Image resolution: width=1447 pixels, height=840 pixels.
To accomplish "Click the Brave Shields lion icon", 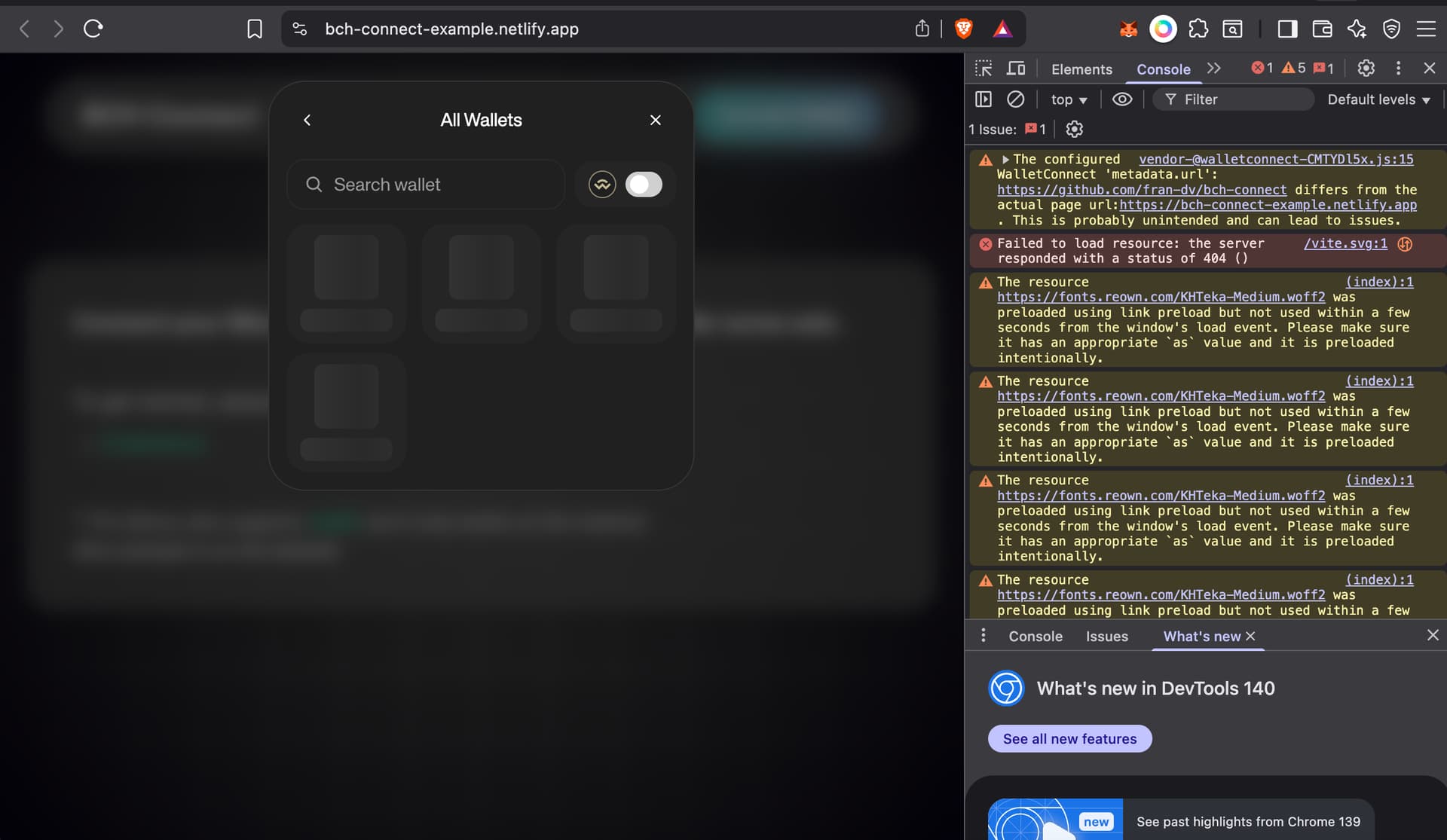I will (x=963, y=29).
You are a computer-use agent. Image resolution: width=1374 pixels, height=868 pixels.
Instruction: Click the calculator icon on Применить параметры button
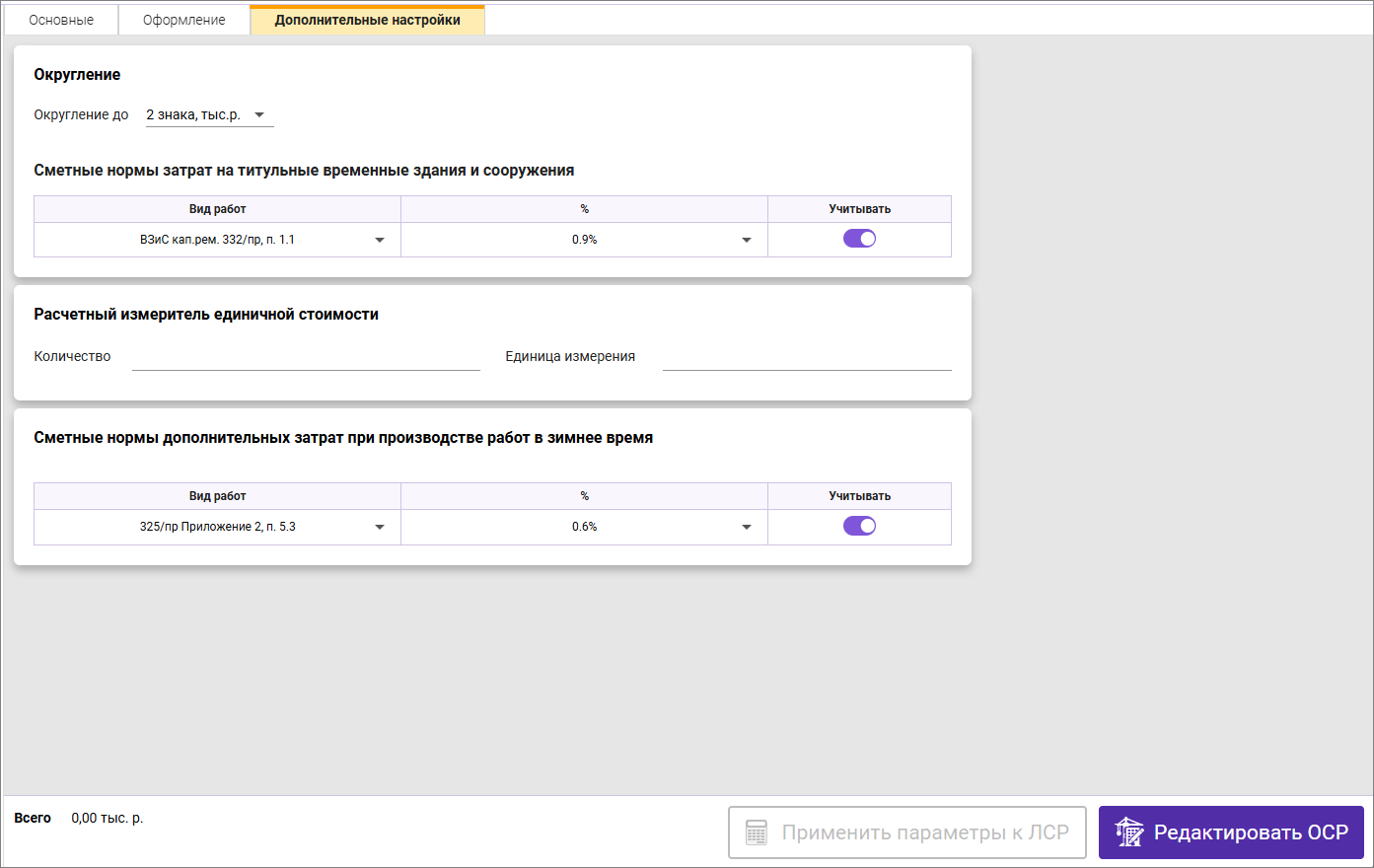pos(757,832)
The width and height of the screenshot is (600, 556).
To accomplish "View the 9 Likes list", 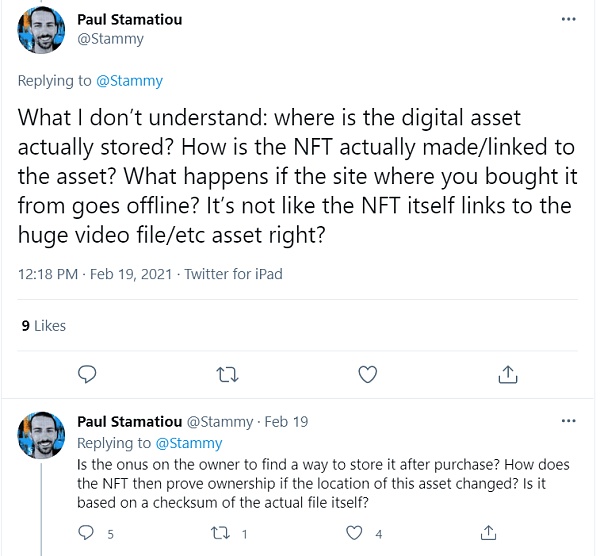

· · · · · · ·

**Objective:**
Set down, word for word, the lines of the records from the line that contains "The width and" through the last line of the records, omitting the pictures.

**Result for this task:**
The width and height of the screenshot is (600, 556).
To accomplish "View the 9 Likes list", 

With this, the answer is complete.